Efficient manufacturing and engraftment of CCR5 gene-edited HSPCs following busulfan conditioning in nonhuman primates

Hematopoietic stem cell gene therapy has been successfully used for a number of genetic diseases and is also being explored for HIV. However, toxicity of the conditioning regimens has been a major concern. Here we compared current conditioning approaches in a clinically relevant nonhuman primate model. We first customized various aspects of the therapeutic approach, including mobilization and cell collection protocols, conditioning regimens that support engraftment with minimal collateral damage, and cell manufacturing and infusing schema that reflect and build on current clinical approaches. Through a series of iterative in vivo experiments in two macaque species, we show that busulfan conditioning significantly spares lymphocytes and maintains a superior immune response to mucosal challenge with simian/human immunodeficiency virus, compared to total body irradiation and melphalan regimens.
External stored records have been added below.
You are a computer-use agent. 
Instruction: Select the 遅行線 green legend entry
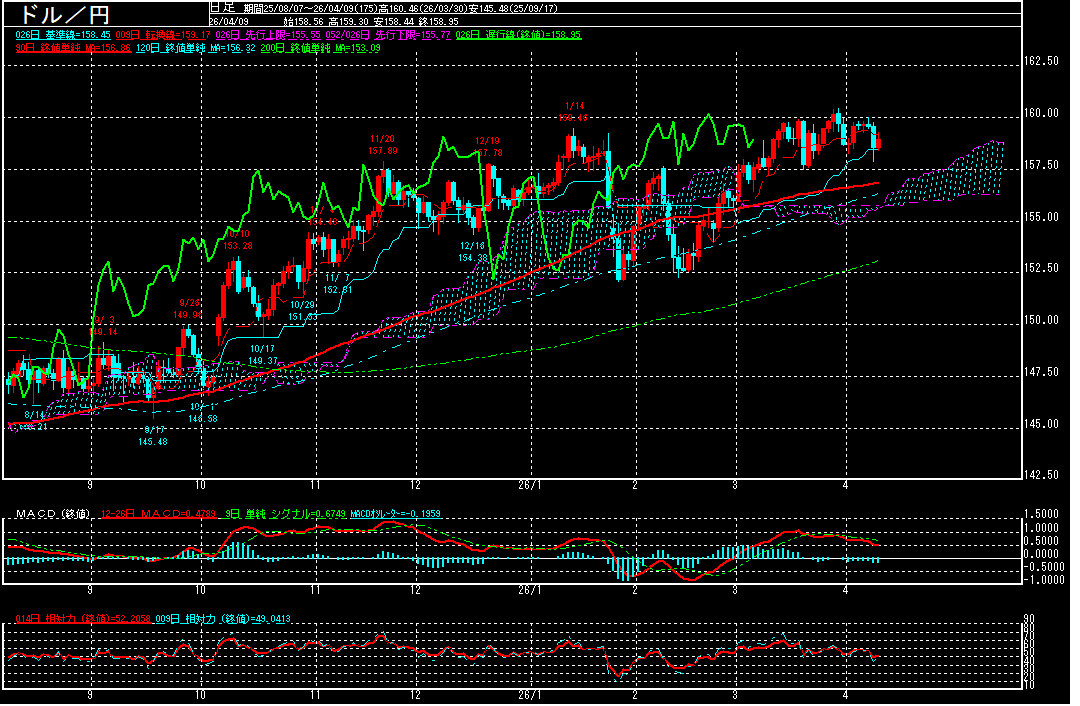point(518,35)
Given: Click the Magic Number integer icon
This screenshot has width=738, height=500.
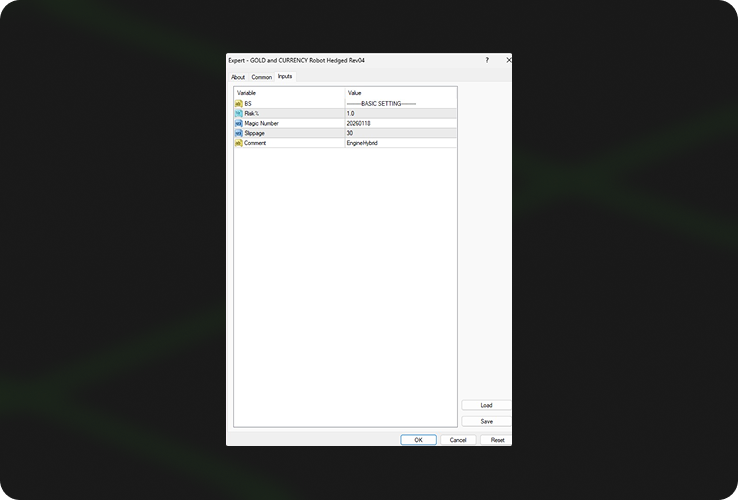Looking at the screenshot, I should [x=239, y=123].
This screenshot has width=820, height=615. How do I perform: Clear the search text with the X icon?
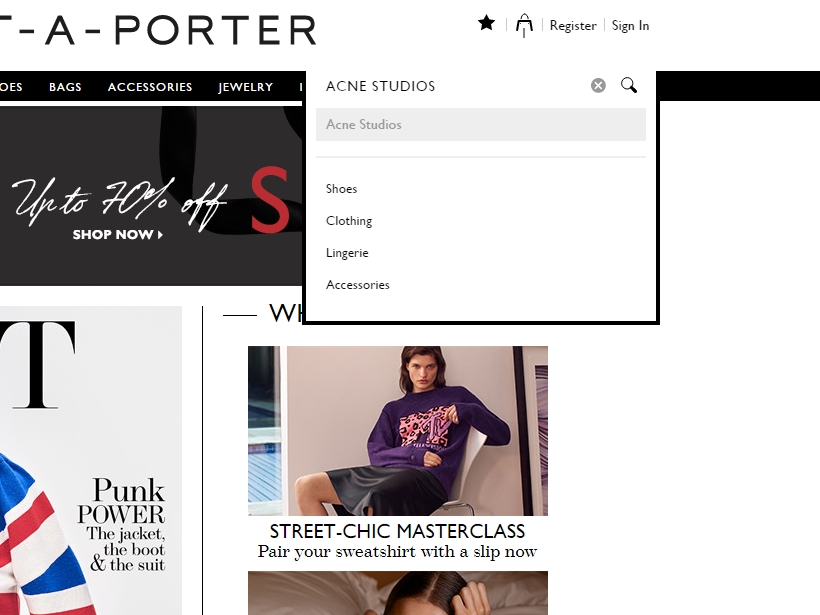point(598,85)
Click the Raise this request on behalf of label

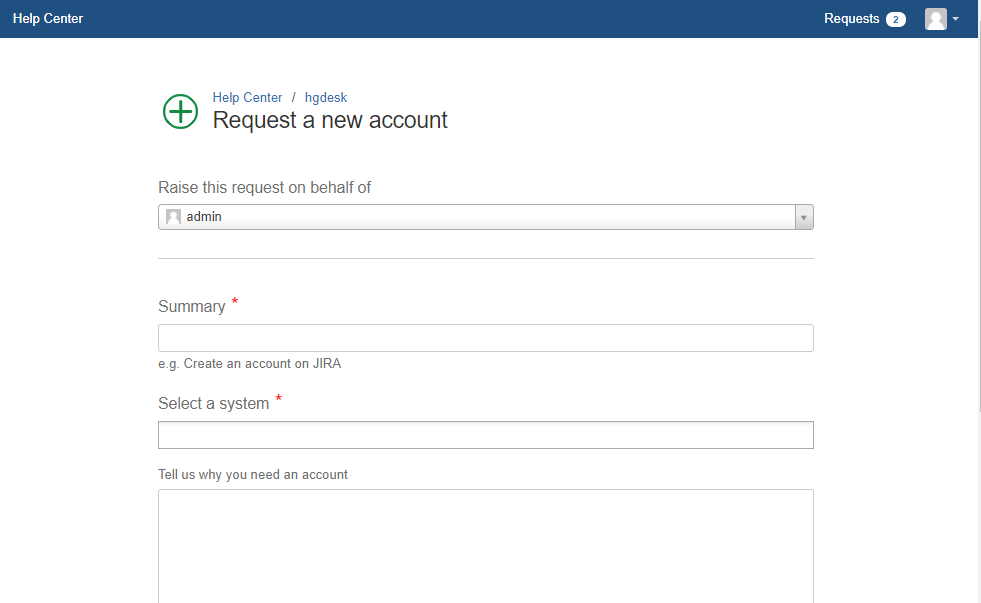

Comparative mobilization experiments demonstrate higher cell yield relative to our historical standard, primed bone marrow and engraftment of CRISPR-edited hematopoietic stem and progenitor cells (HSPCs) after busulfan conditioning. Our findings establish a detailed workflow for preclinical HSPC gene therapy studies in the nonhuman primate model, which in turn will support testing of novel conditioning regimens and more advanced HSPC gene editing techniques tailored to any disease of interest. [Display omitted] Kiem, Peterson, and colleagues describe a workflow for autologous hematopoietic stem and progenitor cell (HSPC) transplantation in nonhuman primates, reflective of the most up-to-date clinical practices. As this approach represents a path to cure of HIV-1 infection, the authors’ results are contextualized within this disease model. After comparing conditioning and mobilization regimens, they show engraftment of up to 40% CCR5 CRISPR-edited HSPCs and persistence of CCR5-edited progeny in busulfan-conditioned animals. These results are relevant for ongoing HIV cure studies as well as clinical gene therapy approaches for cancer and myriad genetic diseases.